▸ **WHAT THE TASK ASKS**
Among the entries, which lines carry the string "computer"? Copy each of them.
START RECORDS FOR THIS TASK
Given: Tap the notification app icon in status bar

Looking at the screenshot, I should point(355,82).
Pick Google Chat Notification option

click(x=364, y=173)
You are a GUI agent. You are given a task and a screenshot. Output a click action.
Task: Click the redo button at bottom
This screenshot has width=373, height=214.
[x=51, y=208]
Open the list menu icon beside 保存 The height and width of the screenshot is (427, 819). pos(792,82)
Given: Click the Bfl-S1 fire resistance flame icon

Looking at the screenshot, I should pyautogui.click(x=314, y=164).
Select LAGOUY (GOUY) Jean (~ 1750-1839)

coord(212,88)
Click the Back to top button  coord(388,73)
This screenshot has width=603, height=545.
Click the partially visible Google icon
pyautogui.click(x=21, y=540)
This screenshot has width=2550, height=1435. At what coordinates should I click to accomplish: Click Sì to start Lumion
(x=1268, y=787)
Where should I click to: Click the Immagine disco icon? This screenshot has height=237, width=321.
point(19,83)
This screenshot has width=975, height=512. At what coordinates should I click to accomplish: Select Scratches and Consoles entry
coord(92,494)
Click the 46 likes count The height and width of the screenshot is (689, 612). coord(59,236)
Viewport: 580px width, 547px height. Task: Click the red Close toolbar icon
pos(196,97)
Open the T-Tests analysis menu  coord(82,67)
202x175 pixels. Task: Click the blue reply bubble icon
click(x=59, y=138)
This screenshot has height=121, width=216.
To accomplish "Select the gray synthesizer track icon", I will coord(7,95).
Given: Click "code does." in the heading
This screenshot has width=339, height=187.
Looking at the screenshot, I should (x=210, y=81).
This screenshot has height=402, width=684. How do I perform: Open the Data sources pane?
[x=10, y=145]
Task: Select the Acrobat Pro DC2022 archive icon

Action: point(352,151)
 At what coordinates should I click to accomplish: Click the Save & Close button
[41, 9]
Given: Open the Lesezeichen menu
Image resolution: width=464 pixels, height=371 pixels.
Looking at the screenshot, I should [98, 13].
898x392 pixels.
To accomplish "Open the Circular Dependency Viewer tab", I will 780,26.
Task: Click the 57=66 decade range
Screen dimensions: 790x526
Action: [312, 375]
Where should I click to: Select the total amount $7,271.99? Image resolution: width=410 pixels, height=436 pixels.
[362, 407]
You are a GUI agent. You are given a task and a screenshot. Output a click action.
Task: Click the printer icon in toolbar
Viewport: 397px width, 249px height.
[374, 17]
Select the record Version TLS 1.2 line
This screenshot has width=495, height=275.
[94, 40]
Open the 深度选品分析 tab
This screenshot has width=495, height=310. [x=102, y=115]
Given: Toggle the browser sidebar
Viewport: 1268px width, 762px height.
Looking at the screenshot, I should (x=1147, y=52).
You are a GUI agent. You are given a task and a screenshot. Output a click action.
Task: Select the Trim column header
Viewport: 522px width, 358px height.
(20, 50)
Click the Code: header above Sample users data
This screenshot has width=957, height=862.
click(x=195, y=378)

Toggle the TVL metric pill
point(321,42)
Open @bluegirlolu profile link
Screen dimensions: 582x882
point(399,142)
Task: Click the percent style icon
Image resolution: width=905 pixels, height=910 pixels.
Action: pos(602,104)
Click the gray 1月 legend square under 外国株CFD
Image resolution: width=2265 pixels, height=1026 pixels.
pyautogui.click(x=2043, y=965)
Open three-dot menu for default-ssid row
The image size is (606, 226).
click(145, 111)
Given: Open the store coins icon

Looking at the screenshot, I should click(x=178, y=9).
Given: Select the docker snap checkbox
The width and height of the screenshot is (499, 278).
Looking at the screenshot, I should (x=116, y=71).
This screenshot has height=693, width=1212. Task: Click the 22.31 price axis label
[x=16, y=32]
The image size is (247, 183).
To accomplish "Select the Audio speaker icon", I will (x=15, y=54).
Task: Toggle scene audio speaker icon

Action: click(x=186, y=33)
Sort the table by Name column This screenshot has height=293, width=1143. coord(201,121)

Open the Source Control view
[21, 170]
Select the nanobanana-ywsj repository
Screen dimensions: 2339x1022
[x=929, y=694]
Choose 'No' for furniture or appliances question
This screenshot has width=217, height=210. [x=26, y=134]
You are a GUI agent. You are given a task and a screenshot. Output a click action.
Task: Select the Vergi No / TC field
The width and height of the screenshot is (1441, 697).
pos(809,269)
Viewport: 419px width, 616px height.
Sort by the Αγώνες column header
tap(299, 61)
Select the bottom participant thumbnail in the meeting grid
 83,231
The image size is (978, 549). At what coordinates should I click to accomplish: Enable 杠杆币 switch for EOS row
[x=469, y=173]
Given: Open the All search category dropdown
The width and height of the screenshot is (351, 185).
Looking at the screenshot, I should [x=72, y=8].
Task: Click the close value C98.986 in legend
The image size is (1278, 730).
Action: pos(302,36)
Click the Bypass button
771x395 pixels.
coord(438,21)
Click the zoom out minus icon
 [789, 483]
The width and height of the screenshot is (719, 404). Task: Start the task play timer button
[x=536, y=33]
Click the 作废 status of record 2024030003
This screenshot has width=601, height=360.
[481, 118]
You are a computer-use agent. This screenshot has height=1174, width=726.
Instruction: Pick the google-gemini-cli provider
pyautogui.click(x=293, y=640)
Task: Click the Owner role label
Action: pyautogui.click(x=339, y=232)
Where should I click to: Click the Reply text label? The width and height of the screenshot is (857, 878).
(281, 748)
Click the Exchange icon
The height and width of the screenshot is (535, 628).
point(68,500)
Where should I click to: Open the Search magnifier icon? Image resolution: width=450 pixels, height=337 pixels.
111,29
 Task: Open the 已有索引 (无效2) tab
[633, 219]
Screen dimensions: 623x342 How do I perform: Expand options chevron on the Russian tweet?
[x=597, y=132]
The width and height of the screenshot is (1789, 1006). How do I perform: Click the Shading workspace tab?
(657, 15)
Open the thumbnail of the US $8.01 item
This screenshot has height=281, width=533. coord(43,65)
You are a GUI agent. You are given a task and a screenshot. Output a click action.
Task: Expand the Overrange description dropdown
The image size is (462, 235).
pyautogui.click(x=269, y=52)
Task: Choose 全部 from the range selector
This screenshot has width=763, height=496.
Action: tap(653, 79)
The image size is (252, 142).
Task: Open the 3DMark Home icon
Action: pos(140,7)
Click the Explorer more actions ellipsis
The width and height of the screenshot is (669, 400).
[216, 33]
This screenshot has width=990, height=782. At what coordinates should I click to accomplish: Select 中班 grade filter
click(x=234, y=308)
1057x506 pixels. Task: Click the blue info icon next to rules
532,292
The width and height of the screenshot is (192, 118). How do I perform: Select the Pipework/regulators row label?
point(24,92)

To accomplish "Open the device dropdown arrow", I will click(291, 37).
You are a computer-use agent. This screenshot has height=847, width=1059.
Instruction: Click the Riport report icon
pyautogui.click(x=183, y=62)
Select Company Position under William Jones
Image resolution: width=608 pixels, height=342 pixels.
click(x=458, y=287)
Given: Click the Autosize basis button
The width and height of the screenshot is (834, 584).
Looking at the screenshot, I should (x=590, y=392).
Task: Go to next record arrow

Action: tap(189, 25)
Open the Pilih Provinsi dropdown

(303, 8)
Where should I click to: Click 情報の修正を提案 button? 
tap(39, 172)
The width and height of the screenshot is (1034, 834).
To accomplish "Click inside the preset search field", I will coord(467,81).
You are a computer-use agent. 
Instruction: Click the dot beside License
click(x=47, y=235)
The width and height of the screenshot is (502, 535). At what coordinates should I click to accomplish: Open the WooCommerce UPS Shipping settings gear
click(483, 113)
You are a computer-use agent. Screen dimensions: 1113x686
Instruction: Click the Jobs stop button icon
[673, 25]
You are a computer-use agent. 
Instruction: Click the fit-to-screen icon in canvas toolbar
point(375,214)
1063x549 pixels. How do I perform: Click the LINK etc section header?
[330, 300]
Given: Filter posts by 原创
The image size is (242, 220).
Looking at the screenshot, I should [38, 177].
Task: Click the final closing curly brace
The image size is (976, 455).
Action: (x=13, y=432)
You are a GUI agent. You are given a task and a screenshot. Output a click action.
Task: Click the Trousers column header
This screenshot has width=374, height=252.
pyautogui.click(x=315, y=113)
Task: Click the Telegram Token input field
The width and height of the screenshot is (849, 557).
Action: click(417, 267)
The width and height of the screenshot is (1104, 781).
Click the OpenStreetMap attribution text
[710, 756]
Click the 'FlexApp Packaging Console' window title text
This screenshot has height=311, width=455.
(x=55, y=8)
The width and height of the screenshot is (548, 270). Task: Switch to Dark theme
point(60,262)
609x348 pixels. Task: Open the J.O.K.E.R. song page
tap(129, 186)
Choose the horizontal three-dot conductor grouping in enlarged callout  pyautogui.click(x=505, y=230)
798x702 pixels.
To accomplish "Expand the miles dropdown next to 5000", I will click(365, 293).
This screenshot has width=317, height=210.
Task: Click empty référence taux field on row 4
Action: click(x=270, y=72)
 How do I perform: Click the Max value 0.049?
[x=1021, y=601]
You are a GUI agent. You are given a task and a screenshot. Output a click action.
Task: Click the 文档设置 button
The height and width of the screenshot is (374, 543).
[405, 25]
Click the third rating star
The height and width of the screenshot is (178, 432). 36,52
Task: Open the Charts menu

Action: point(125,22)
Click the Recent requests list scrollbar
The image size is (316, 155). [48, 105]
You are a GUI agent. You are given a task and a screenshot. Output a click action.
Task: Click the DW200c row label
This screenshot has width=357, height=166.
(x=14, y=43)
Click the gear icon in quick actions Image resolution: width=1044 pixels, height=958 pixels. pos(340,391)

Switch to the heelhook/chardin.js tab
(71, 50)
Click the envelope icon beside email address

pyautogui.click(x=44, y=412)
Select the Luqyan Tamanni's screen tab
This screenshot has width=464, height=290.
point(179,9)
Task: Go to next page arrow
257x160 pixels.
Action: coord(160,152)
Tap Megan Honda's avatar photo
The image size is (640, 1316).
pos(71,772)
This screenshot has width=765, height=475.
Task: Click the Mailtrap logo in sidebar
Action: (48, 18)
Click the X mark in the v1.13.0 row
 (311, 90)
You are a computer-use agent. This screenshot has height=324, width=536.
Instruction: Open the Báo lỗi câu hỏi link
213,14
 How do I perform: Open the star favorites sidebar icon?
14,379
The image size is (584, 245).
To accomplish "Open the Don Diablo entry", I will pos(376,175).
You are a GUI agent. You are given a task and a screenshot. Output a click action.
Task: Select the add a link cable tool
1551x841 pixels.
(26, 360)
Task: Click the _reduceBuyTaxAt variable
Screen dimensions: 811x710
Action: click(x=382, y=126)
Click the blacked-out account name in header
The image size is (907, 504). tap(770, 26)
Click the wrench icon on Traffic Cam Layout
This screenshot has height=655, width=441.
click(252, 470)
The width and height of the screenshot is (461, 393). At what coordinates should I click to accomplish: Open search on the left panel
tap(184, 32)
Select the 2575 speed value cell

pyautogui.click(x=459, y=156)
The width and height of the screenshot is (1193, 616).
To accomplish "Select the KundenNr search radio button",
END RECORDS FOR THIS TASK
▸ **EXPECTED ANSWER**
You are a computer-use agent. This screenshot has height=1174, width=726.
You are a computer-use agent. This screenshot has height=847, width=1059.
You are a computer-use agent. 
You are a computer-use agent. Screen dimensions: 1113x686
You are a computer-use agent. 
You are a computer-use agent. This screenshot has height=324, width=536.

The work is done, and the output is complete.